**** Excerpted passage ****

Letters not defined:PQUVX.

Note that 214 characters that reached level 1 so 11 were eliminated with the first character being one of the 5 characters not defined. Also, all the above information is provided to see what the code is doing. Actually a fair percentage of the code is used to get performance information on the technique instead of solving the problem.

Note that if the first character looked at is B, if the second character isn't E, L, or R that direction is toast. If you do reach BR, you never look at the dictionary again. With YRAU, you still have one more dictionary search to make, but with a 4 letter match what is the probability it WON'T be N or R or won't spell out the full search word?

****

• _Task instructions_
1. Duplicate the stretch of the dictionary-search passage from "Letters not defined:PQUVX." through "full search word?".
2. Say whether each statement agrees with the dictionary-search passage, answering yes or no and quoting the deciding words: (a) Five letters are listed as not defined. (b) Once BR is reached, the dictionary is searched again. (c) A fair share of the code collects performance information instead of solving the problem.

**** Given material ****

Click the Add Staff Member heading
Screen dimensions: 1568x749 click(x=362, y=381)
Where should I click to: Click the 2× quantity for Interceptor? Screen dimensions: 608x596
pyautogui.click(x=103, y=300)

****

• _Set of answers_
1.
Letters not defined:PQUVX.

Note that 214 characters that reached level 1 so 11 were eliminated with the first character being one of the 5 characters not defined. Also, all the above information is provided to see what the code is doing. Actually a fair percentage of the code is used to get performance information on the technique instead of solving the problem.

Note that if the first character looked at is B, if the second character isn't E, L, or R that direction is toast. If you do reach BR, you never look at the dictionary again. With YRAU, you still have one more dictionary search to make, but with a 4 letter match what is the probability it WON'T be N or R or won't spell out the full search word?

2.
(a) Yes: "one of the 5 characters not defined"
(b) No: "If you do reach BR, you never look at the dictionary again."
(c) Yes: "Actually a fair percentage of the code is used to get performance information on the technique instead of solving the problem."